What is the difference between thread per connection vs thread per request? - java

Can you please explain the two methodologies which has been implemented in various servlet implementations:
Thread per connection
Thread per request
Which of the above two strategies scales better and why?

Which of the above two strategies scales better and why?
Thread-per-request scales better than thread-per-connection.
Java threads are rather expensive, typically using a 1Mb memory segment each, whether they are active or idle. If you give each connection its own thread, the thread will typically sit idle between successive requests on the connection. Ultimately the framework needs to either stop accepting new connections ('cos it can't create any more threads) or start disconnecting old connections (which leads to connection churn if / when the user wakes up).
HTTP connection requires significantly less resources than a thread stack, although there is a limit of 64K open connections per IP address, due to the way that TCP/IP works.
By contrast, in the thread-per-request model, the thread is only associated while a request is being processed. That usually means that the service needs fewer threads to handle the same number of users.
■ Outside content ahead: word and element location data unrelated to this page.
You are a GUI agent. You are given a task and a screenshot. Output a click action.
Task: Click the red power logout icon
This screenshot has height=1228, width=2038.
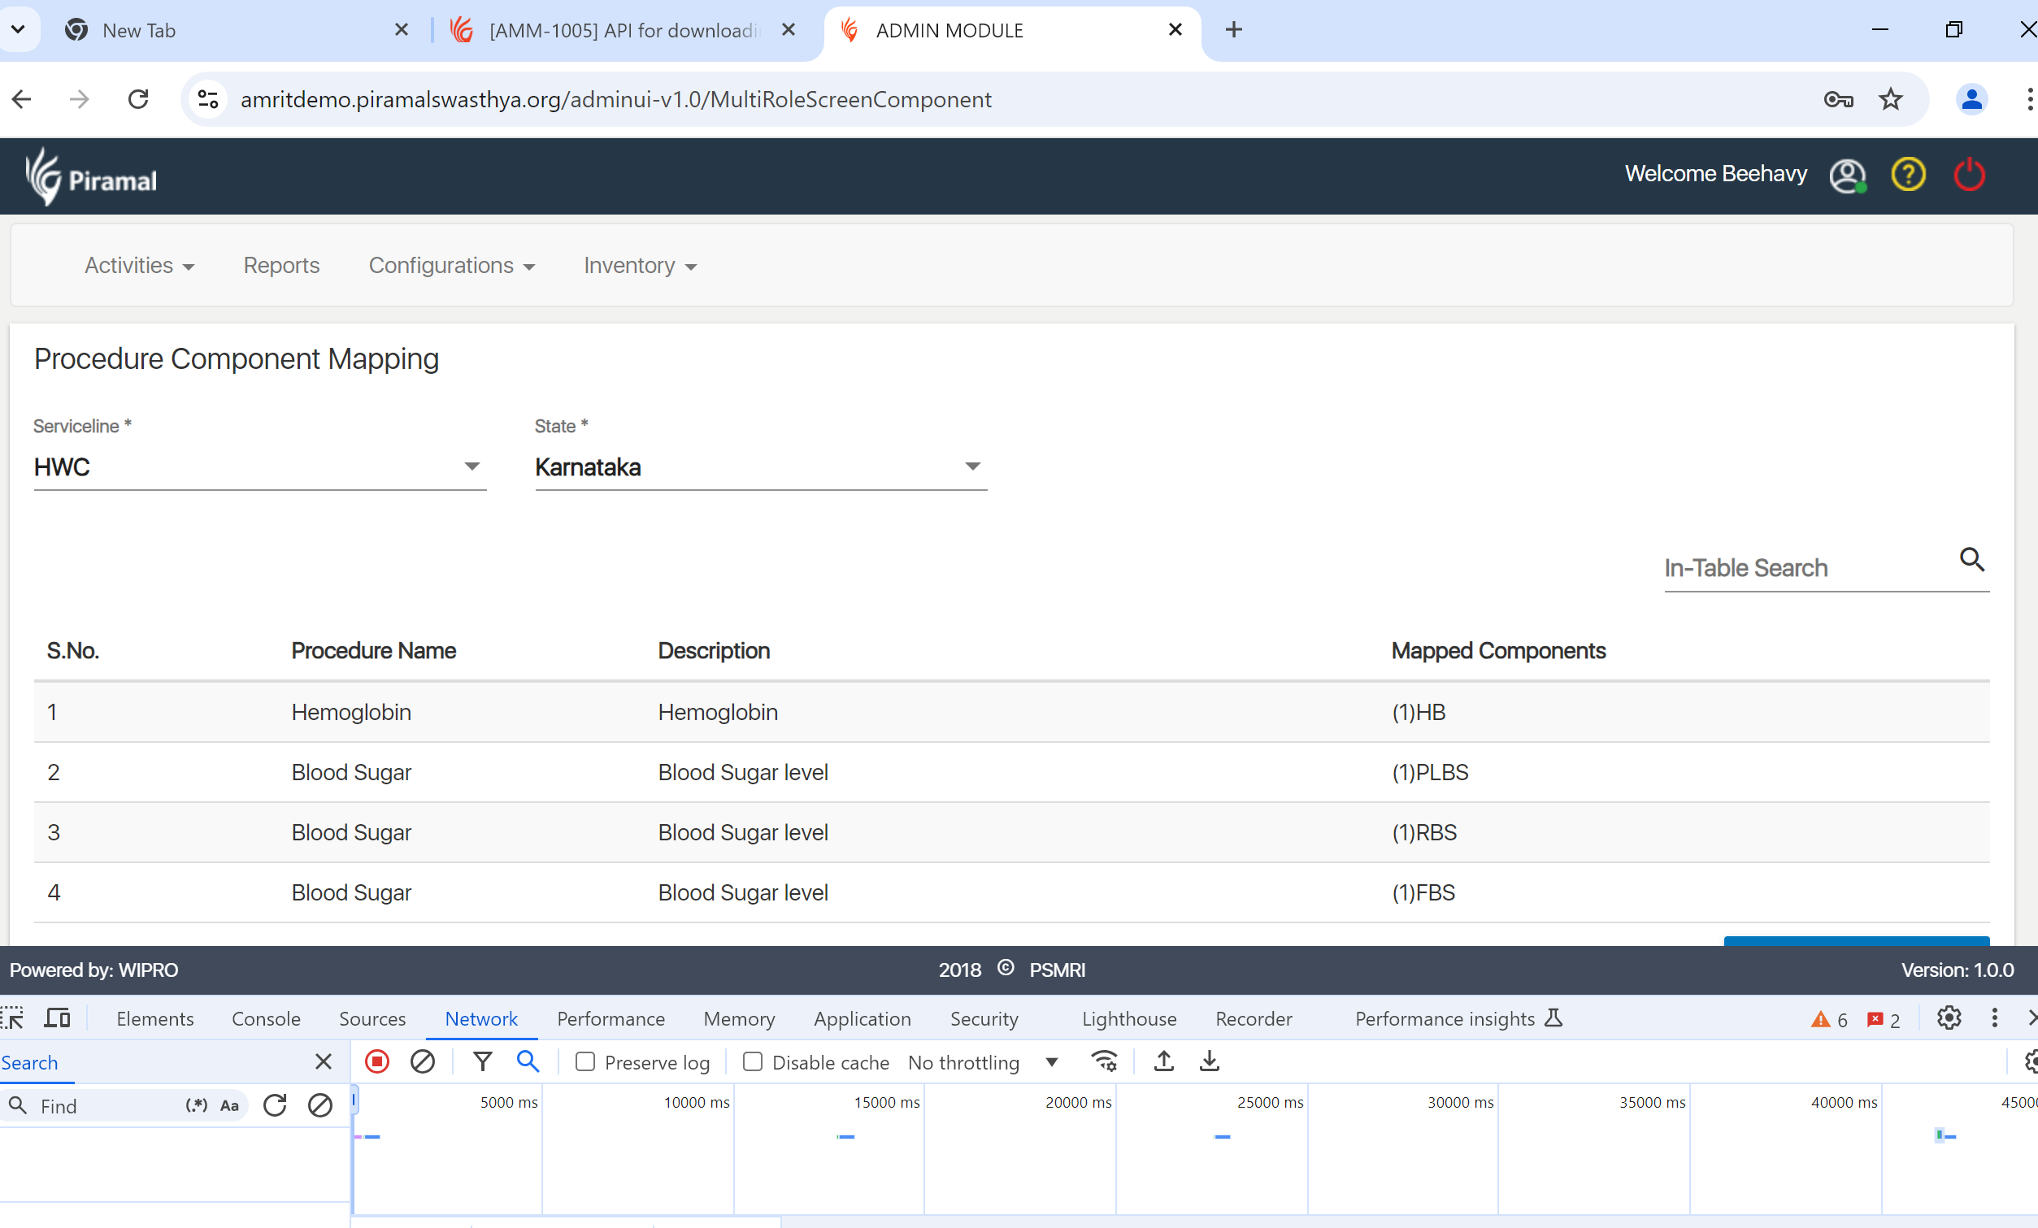point(1969,174)
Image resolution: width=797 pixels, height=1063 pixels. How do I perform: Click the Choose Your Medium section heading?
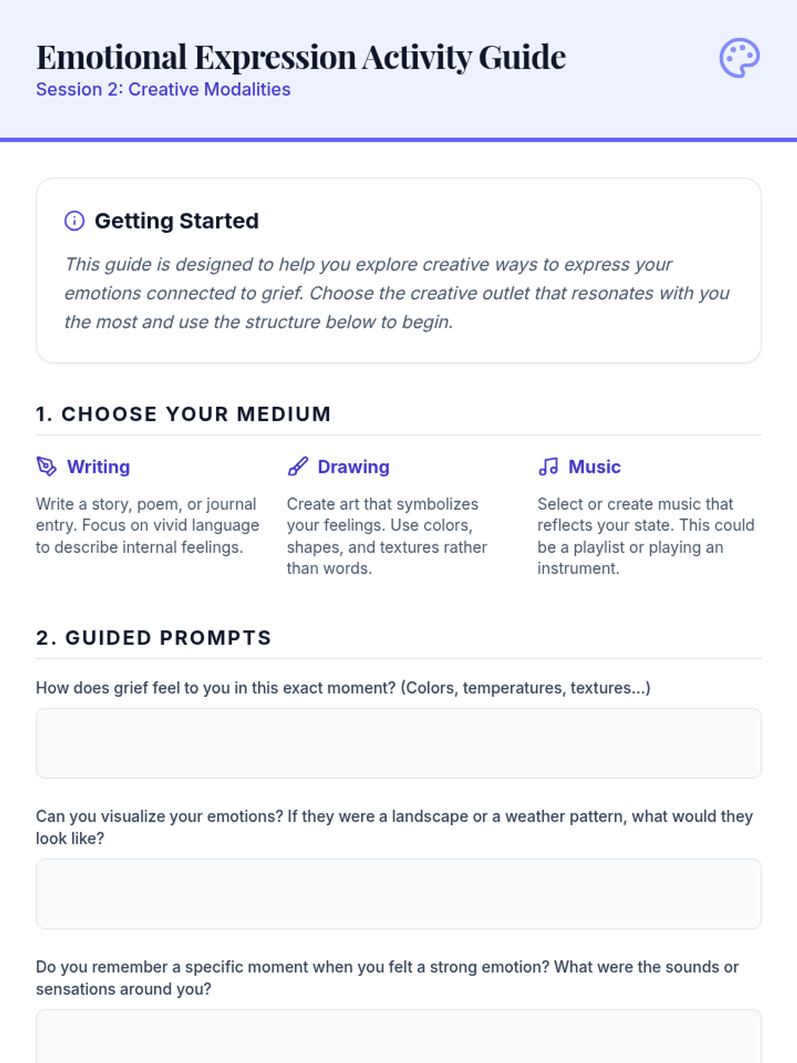pos(183,414)
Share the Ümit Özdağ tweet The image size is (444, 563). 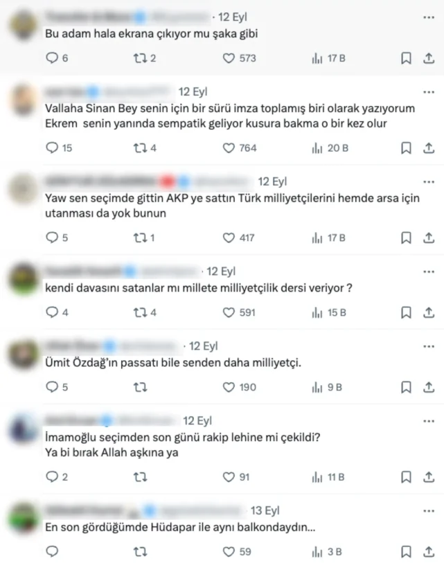tap(429, 387)
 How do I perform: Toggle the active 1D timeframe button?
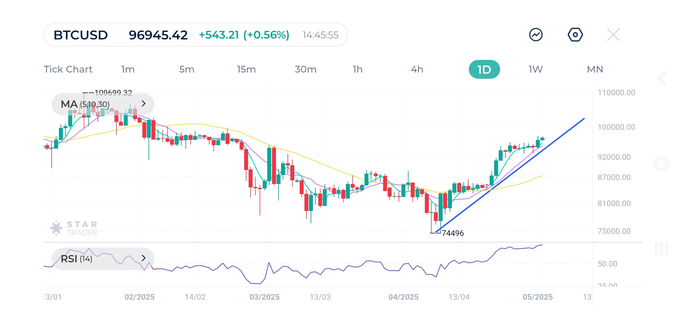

And since threads use significant resources, that means that the service will be more scalable.
(And note that thread-per-request does not mean that the framework has to close the TCP connection between HTTP request ...)
Having said that, the thread-per-request model is not ideal when there are long pauses during the processing of each request. (And it is especially non-ideal when the service uses the comet approach which involves keeping the reply stream open for a long time.) To support this, the Servlet 3.0 spec provides an "asynchronous servlet" mechanism which allows a servlet's request method to suspend its association with the current request thread. This releases the thread to go and process another request.
If the web application can be designed to use the "asynchronous" mechanism, it is likely to be more scalable than either thread-per-request or thread-per-connection.
FOLLOWUP
Let's assume a single webpage with 1000 images. This results in 1001 HTTP requests. Further let's assume HTTP persistent connections is used. With the TPR strategy, this will result in 1001 thread pool management operations (TPMO). With the TPC strategy, this will result in 1 TPMO... Now depending on the actual costs for a single TPMO, I can imagine scenarios where TPC may scale better then TPR.
I think there are some things you haven't considered:
The web browser faced with lots of URLs to fetch to complete a page may well open multiple connections.
With TPC and persistent connections, the thread has to wait for the client to receive the response and send the next request. This wait time could be significant if the network latency is high.
The server has no way of knowing when a given (persistent) connection can be closed. If the browser doesn't close it, it could "linger", tying down the TPC thread until the server times out the connection.
The TPMO overheads are not huge, especially when you separate the pool overheads from the context switch overheads. (You need to do that, since TPC is going to incur context switches on a persistent connections; see above.)
My feeling is that these factors are likely to outweigh the TPMO saving of having one thread dedicated to each connection.

HTTP 1.1 - Has support for persistent connections which means more than one request/response can be received/sent using the same HTTP connection.
So to run those requests received using the same connection in parallel a new Thread is created for each request.
HTTP 1.0 - In this version only one request was received using the connection and the connection was closed after sending the response. So only one thread was created for one connection.

Thread per connection is the Concept of reusing the same HTTP Connection from multiple requests(keep-alive).
Thread per requestwill create a thread for each request from a client.Server can create a number of threads as per request.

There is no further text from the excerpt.